Return copies of the lines below that mention "with".

> [RECORDS TO PROCESS]
○ ○ ○ ○ ○ ○ ○
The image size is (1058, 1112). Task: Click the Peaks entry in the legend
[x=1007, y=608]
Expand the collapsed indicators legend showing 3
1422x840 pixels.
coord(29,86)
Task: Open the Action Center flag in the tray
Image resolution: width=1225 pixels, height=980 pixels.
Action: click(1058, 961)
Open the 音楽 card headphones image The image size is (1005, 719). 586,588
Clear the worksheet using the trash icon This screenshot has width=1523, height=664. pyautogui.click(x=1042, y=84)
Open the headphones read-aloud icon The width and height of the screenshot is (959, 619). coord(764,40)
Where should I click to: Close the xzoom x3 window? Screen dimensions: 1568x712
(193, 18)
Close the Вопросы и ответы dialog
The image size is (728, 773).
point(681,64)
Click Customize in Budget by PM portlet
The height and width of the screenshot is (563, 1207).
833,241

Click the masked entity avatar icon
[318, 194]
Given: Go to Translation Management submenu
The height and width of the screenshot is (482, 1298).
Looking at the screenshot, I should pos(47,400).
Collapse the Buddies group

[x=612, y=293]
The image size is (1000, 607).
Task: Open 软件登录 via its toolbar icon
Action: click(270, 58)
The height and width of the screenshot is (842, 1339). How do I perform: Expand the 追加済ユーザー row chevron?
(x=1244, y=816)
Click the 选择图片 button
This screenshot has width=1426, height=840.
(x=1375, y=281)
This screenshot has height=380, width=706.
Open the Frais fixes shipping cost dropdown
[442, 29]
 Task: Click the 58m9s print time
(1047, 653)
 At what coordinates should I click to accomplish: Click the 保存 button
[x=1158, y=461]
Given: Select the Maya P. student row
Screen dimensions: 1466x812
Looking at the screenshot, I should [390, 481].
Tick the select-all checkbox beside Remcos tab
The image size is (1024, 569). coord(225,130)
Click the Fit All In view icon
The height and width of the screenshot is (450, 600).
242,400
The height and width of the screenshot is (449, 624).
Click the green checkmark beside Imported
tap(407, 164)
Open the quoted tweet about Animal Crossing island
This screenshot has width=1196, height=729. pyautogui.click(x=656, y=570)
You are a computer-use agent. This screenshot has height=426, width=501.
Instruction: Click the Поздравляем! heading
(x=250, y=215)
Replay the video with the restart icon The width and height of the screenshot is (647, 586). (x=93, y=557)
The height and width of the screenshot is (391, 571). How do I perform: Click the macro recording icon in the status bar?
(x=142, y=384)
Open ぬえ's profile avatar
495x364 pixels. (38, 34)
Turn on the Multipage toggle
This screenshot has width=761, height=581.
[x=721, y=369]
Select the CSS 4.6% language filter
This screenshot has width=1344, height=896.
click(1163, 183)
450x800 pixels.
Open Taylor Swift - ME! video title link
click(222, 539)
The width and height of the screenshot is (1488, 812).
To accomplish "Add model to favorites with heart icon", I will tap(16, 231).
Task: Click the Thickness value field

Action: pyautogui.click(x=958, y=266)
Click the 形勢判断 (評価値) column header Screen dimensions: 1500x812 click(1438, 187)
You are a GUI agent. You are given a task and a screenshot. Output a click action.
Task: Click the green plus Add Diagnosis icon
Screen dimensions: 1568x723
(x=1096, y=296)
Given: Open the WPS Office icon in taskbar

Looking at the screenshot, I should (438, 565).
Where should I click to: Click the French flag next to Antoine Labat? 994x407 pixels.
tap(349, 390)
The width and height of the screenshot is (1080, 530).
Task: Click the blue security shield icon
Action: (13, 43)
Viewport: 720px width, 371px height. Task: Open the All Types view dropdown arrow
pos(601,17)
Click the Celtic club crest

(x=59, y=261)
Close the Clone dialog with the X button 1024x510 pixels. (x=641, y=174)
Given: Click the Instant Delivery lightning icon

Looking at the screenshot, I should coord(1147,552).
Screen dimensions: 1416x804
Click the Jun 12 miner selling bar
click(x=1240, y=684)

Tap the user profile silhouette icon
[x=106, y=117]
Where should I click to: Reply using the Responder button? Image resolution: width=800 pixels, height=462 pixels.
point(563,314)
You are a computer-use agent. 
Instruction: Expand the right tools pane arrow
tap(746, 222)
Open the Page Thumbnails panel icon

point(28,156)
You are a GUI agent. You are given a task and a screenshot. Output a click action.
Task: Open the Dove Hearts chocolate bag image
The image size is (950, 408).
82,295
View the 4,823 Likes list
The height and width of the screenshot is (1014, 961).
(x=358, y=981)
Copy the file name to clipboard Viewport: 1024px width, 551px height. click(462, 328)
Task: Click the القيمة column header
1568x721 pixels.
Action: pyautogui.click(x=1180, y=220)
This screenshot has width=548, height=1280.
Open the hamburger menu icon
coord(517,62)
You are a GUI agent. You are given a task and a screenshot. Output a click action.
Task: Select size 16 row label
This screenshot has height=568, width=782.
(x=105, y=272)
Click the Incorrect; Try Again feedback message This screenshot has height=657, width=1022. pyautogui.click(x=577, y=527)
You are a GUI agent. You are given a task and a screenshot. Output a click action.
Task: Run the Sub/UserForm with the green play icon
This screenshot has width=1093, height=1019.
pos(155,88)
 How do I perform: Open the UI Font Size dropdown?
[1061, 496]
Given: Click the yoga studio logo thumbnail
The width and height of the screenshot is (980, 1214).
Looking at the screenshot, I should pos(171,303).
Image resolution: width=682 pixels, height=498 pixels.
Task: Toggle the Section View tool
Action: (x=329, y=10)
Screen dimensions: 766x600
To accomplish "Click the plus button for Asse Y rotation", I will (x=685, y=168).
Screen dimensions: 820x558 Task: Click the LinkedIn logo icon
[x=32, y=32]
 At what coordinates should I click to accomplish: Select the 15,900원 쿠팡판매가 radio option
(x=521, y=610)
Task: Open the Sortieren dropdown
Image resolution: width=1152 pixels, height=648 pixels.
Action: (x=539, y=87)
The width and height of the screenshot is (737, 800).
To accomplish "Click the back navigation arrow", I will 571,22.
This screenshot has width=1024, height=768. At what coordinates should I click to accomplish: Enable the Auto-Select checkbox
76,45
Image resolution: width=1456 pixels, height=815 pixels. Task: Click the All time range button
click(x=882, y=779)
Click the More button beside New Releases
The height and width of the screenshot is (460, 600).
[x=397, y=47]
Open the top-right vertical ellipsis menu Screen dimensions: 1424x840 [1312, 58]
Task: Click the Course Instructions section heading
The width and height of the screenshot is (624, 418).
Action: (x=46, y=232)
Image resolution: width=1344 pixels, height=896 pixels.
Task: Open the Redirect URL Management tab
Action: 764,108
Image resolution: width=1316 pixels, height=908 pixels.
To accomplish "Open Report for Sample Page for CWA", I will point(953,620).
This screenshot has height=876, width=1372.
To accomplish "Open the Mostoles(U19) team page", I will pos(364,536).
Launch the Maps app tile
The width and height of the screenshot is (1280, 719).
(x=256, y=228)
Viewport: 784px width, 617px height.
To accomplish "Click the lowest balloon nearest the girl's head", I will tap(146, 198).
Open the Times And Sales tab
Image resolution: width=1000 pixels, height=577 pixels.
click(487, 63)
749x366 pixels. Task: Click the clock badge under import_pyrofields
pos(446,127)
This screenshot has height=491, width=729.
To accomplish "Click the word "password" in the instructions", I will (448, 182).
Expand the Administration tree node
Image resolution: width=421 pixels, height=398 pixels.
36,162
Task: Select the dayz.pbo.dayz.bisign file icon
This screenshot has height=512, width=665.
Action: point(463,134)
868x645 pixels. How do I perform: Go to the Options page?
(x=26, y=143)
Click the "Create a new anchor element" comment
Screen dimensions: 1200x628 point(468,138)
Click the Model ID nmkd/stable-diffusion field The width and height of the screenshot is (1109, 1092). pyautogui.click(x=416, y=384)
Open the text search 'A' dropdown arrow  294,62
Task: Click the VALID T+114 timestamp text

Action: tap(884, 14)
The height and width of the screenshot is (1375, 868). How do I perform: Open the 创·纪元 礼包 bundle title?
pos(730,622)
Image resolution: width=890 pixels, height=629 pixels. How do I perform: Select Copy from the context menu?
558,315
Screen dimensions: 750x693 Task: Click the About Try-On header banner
○ ○ ○ ○ ○ ○ ○
> [EXERCISE SOLUTION]
Replay the video with the restart icon The width and height of the screenshot is (647, 586). (x=93, y=557)
To accomplish "Add model to favorites with heart icon", I will tap(16, 231).
Close the Clone dialog with the X button 1024x510 pixels. (x=641, y=174)
Task: Run the Sub/UserForm with the green play icon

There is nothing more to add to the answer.